Investimenti e obiezioni
Insomma, gli sforzi del Cane a sei zampe per andare in caccia di gas e olio sono notevoli. E questo, dicono in coro gli analisti, è un (se non «il») valore aggiunto del gruppo. In tal senso non stupisce che, sui circa 12 miliardi di Capex previsti nel 2012, attorno all’80% sia destinato all’Esploration&Production. Ciò detto tra gli esperti c’è chi sottolinea un pericolo. Capex così alti, con picchi spesso nella parte iniziale dell’investimento, possono schiacciare i flussi di cassa. Eni non condivide l’obiezione. L’unico caso rispetto al quale l’analisi potrebbe avere un senso è Kashagan. Ma qui il traguardo è quasi raggiunto. Peraltro, proprio l’entrata in vigore di grandi progetti, quale quello in Kazakhstan, farà scendere il capitale inattivo (che non produce cashflow) dal 30% nel 2012 a meno del 20%. E non solo: il basso time to market del gruppo giocoforza elimina il rischio indicato.
Altri analisti, però, ricordano che nel terzo trimestre 2012 il flusso netto di cassa da attività operativa è sceso (rispetto al medesimo periodo del 2011); e lo stesso consuntivo sui nove mesi è in calo. Anche quest’obiezione per Eni è di scarso peso. In primis, il dato sul terzo trimestre soffre l’effetto stagionalità. La divisione Gas & Power, da un lato riduce le vendite e, dall’altro, aumenta i flussi di cassa in uscita per ricostituire le scorte in funzione dell’inverno. Inoltre, ci sono stati degli esborsi straordinari legati ai lodi sulla ri-definizione dei contratti sul gas. Senza dimenticare, infine, l’aumento una tantum del circolante della controllata Saipem.
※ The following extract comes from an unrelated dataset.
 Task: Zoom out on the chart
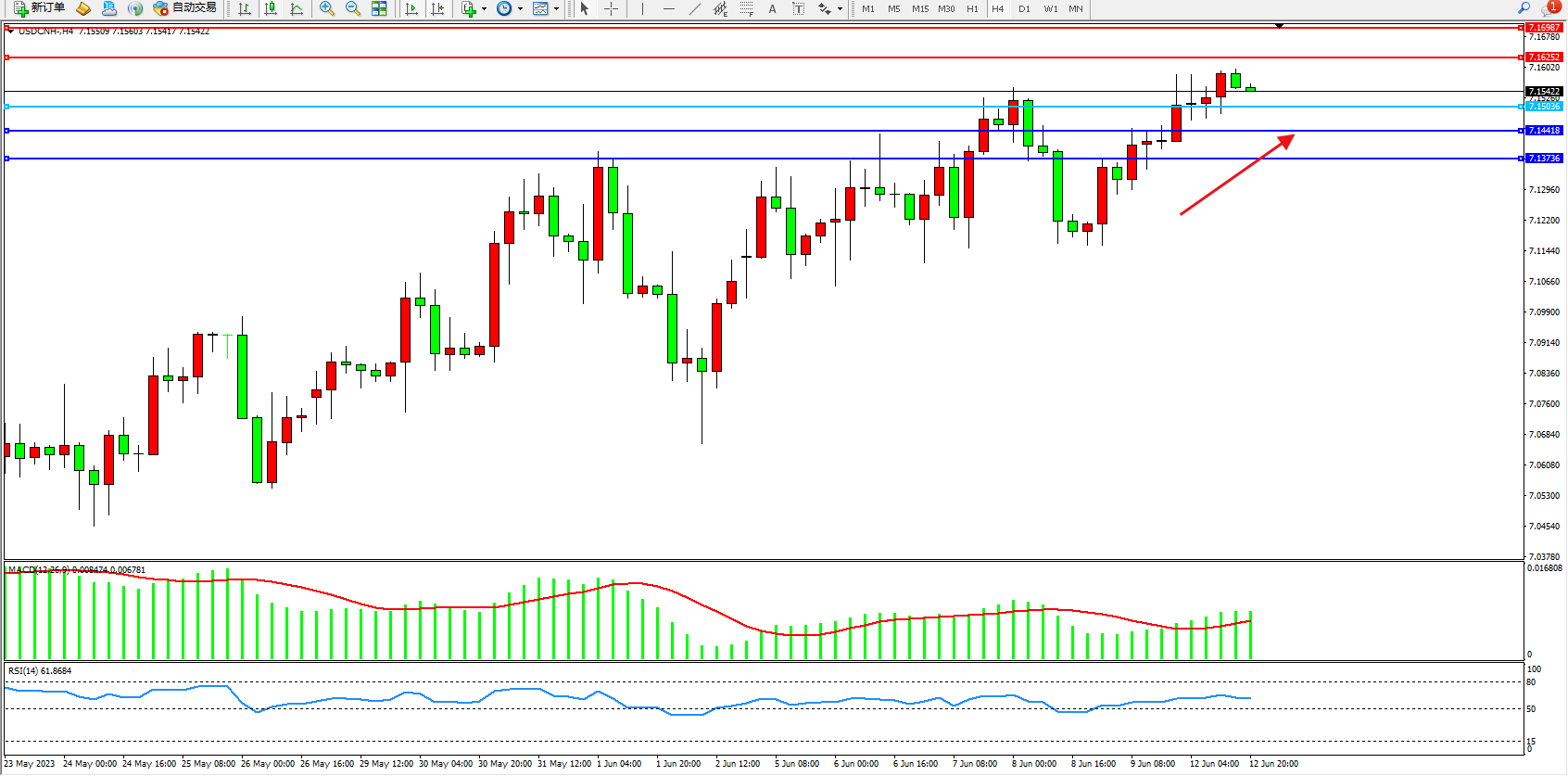pyautogui.click(x=353, y=8)
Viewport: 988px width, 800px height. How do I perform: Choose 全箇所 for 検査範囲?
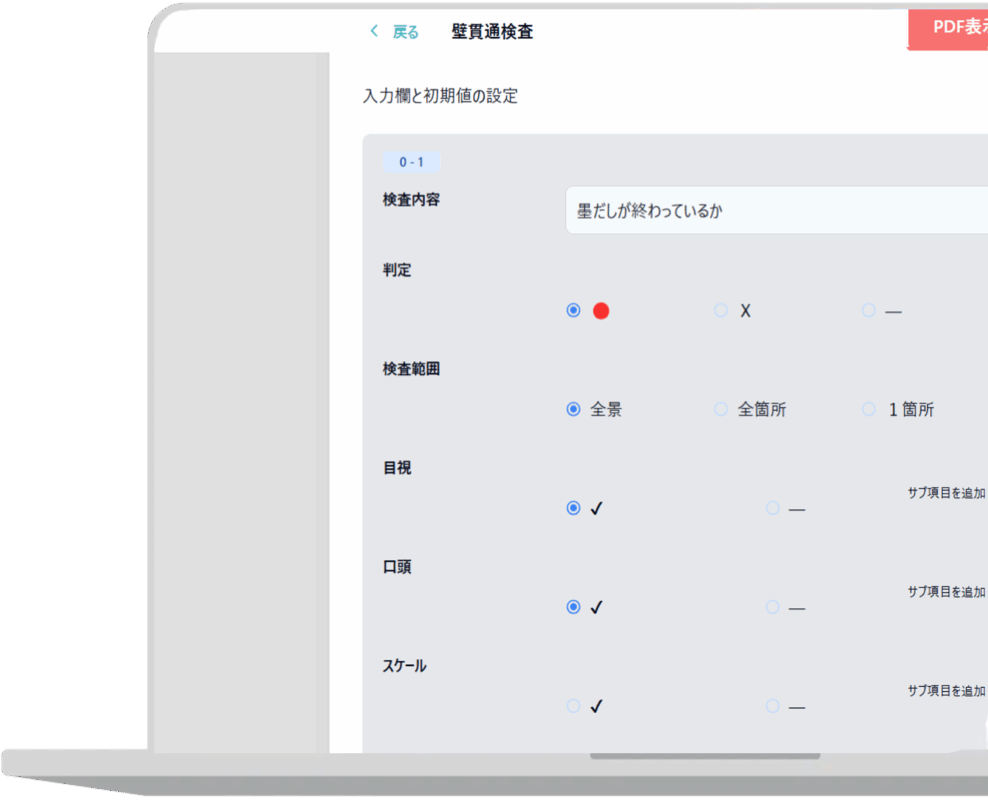click(721, 409)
Insomma, ragionevolmente, il cash flow operativo a fine anno sarà allineato o leggermente superiore al 2011. Il che, tenuto conto che nel 2012 viene a mancare "parzialmente" il contributo di Snam, per la società è un buon risultato. Così come è ritenuto positivo l’andamento della posizione finanziaria netta. L’indebitamento è passato da 26,9 miliardi (30/6/ 2012) a 19,6 miliardi (30/9/2011). Un valore, quest’ultimo, destinato ancora a scendere. Da un lato, infatti, ci sarà il contributo legato alle rimanenti tranche della cessione di circa il 30% di Snam. E dall’altro, le stime sul cash flow operativo dell’ultimo trimestre sono buone. Così alla fine, computato il deconsolidamento di Snam, il Debt to equity dovrebbe arrivare al 20-25%. Smobilizzate poi, nei giusti tempi, le ulteriori quote nella Spa dei gasdotti e in Galp il rapporto tra indebitamento e patrimonio netto è previsto ben al di sotto al 20%. Cioè, in linea con il resto dell’industria.